Civil rights lawyers from the Department of Justice have lambasted a law in Boise, Idaho, that bans people who are homeless from sleeping in public places, The Washington Post's Emily Badger says. The DOJ said in a court filing such laws are unconstitutional when there aren't enough beds for homeless people to sleep indoors: "' When adequate shelter space does not exist, there is no meaningful distinction between the status of being homeless and the conduct of sleeping in public. Sleeping is a life-sustaining activity — i.e., it must occur at some time in some place. If a person literally has nowhere else to go, then enforcement of the anti-camping ordinance against that person criminalizes her for being homeless.'"

Death Penalty in Connecticut Ruled Unconstitutional

The Connecticut Supreme Court, 4-3, has ruled that the state's death penalty is unconstitutional for inmates who were already sentenced to death, The Huffington Post's Kim Bellware reports. Legislators already repealed the death penalty for future crimes.

The majority ruled that execution of inmates who committed capital felonies prior to April 2012 would violate the state's ban on cruel and unusual punishment.

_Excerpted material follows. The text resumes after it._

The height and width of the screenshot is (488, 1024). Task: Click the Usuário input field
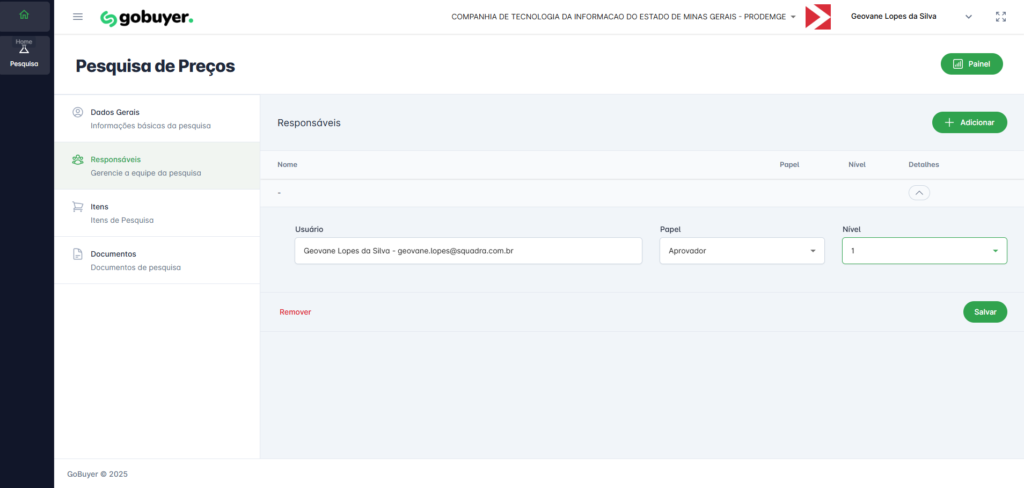click(468, 251)
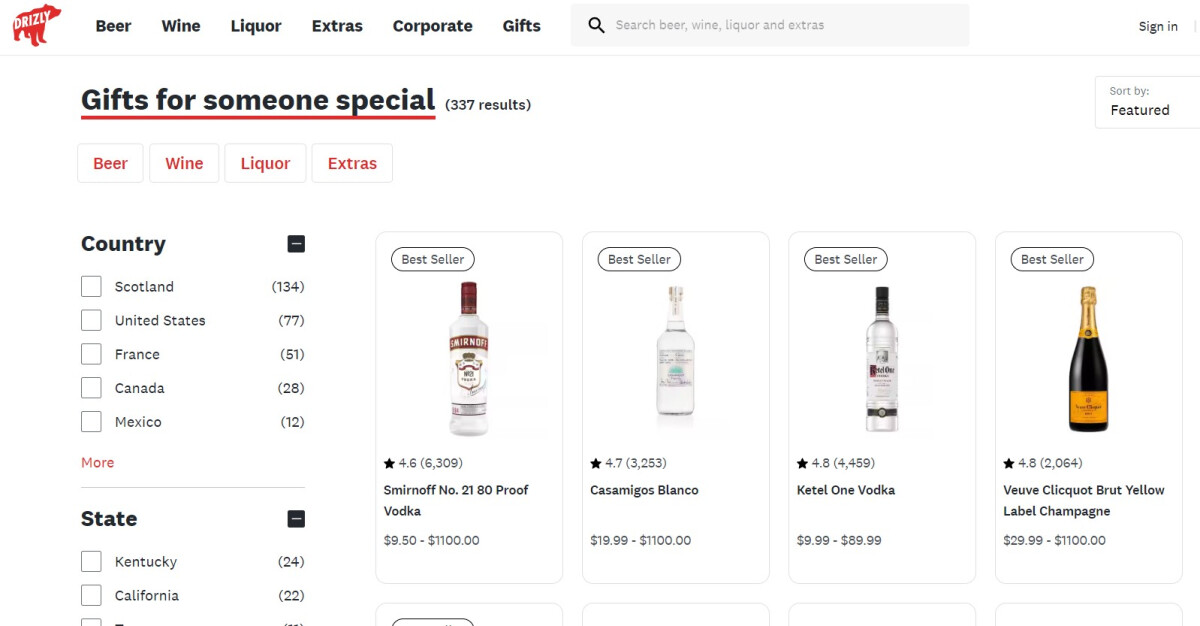Tick the United States checkbox
Viewport: 1200px width, 626px height.
coord(91,321)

Uninsured Rates Dropping in Most States

Arkansas, Kentucky, Oregon, Rhode Island and Washington all have had a 10-percentage-point reduction in their rates of citizens who don't have health insurance, Gallup's Dan Witters reporst. Seven of the 10 states that have had the greatest reductions in uninsured rates have expanded Medicaid and established a "state-based marketplace exchange or state-federal partnership."